Yes, I've noticed that performances of Baroque music are often more rhythmically flexible now than they were years ago. That seems a good thing; it's just more expressive and, as you say, there's absolutely no reason to think that performers back then felt obligated to maintain a sewing-machine regularity. I think there's been some awareness of the need for more rhythmic flexibility in later music as well, but conductors are understandably more reluctant to face the issue than solo performers. I suspect they live in terror of the possibility that attempts at rubato will compromise the perfection of ensemble that most of us are now accustomed to and expect. The fact is, it will to some extent do just that, and acceptance of rough edges in the name of expressiveness may be too much to ask.

I've also noticed, VERY occasionally, conductors introducing discreet touches of portamento into string playing in Romantic repertoire; I remember hearing Levine do this in something (it might even have been _Tristan_), but it struck me as a bit of cosmetology rather than a real immersion in Romantic style.


----------



## Mandryka (Feb 22, 2013)

I wonder what the romantics make of this recording.
















> Our present-day ears have become accustomed to the
> fact that in Baroque music everything which is written down vertically does not necessarily sound in a
> uniform, superimposed manner. However, at the latest starting from the Classical era, and especially in
> Romantic music, a return to order can be welcomed,
> ...


I'd be very interested to know if this claim they make is true



> On the earliest
> recordings this means that the performers do not
> play together in an exact manner. That was certainly
> part of the idea: a free and easy association with
> ...


----------



## Mandryka (Feb 22, 2013)

And there's the Primrose Quartet's Brahms

The blurb says



> Recorded in the Ehrbar Saal, Vienna on authentic pianos of the period.
> 
> As a culmination of many years of research and in preparation for our recording of the Brahms piano quartets using period pianos and gut strings, we convened a four day symposium in Birmingham to workshop, debate and discuss the latest thinking in the field with Dr. Anna Scott, Claire Holden, Dr. Kate Bennett Wadsworth, Professor Ronald Woodley, Jung Yoon Cho and Job Ter Haar.
> 
> ...


but I wasn't convinced by this idea. See my next post.


----------



## Mandryka (Feb 22, 2013)

> Pianist Dr. Anna Scott made a compelling case for allowing the evidence of how members of the Schumann-Brahms circle played in early recordings to "romanticise" our very conception of Brahms. Stretching and compressing pulse within an overall tempo and free expressive use of asynchronicity, arpeggiation, rhythmic alteration, agogically inflected dynamic shapes and rubato give her own performances a rich expressivity.


I'm having a problem making sense of this.

Records
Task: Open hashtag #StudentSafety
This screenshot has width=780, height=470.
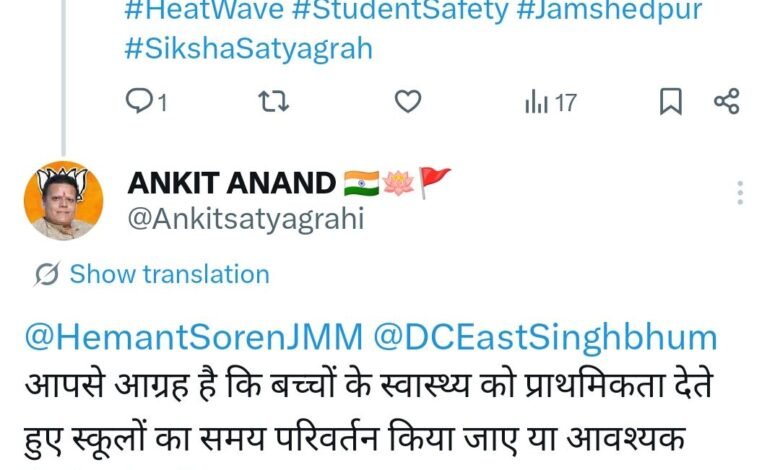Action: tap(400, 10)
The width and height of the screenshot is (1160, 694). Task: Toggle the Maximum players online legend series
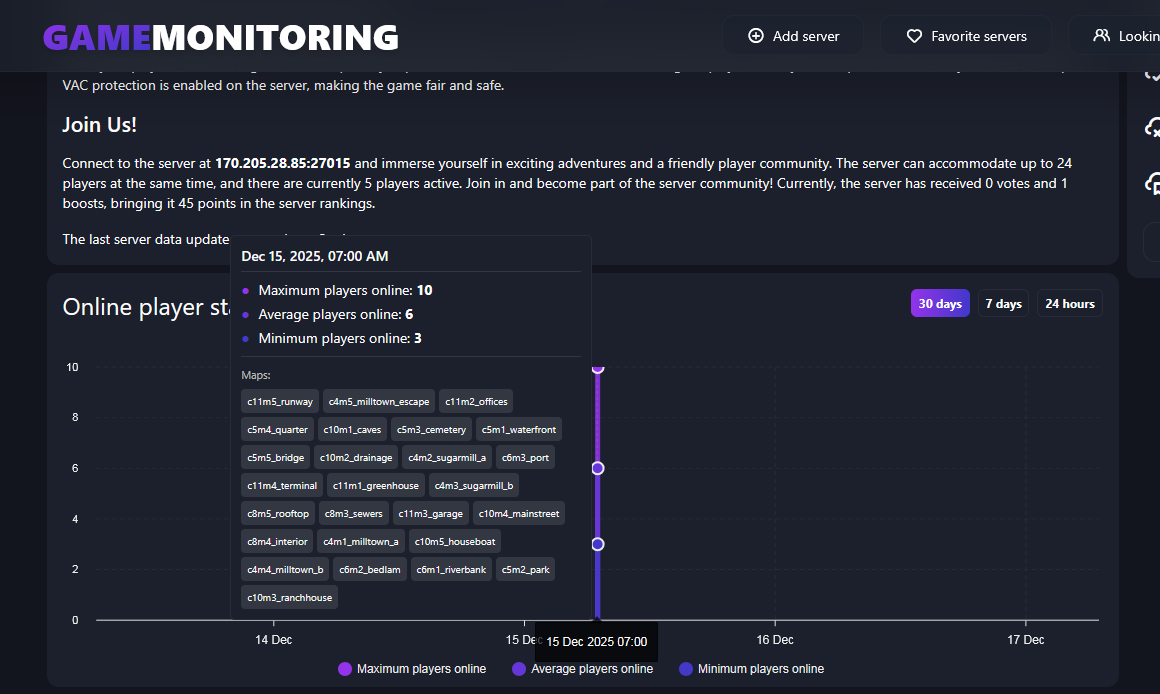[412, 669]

### Exercises
[1] According to the forum thread, in what venue was the Primrose Quartet's Brahms recorded?
[2] Transcribe the forum thread from "I've also noticed, VERY" to "of this recording.".
[3] Do these statements agree with the forum thread? For each, answer yes or no and quote the words that decide it.
(a) The symposium held before the Brahms recording lasted four days.
(b) The Levine portamento struck the poster as a real immersion in Romantic style.
(c) Conductors are more willing than solo performers to face the issue of rhythmic flexibility.

### Solved problems
[1] The Ehrbar Saal in Vienna.

[2]
I've also noticed, VERY occasionally, conductors introducing discreet touches of portamento into string playing in Romantic repertoire; I remember hearing Levine do this in something (it might even have been _Tristan_), but it struck me as a bit of cosmetology rather than a real immersion in Romantic style.


----------



## Mandryka (Feb 22, 2013)

I wonder what the romantics make of this recording.

[3]
(a) Yes: "we convened a four day symposium in Birmingham"
(b) No: "it struck me as a bit of cosmetology rather than a real immersion in Romantic style"
(c) No: "conductors are understandably more reluctant to face the issue than solo performers"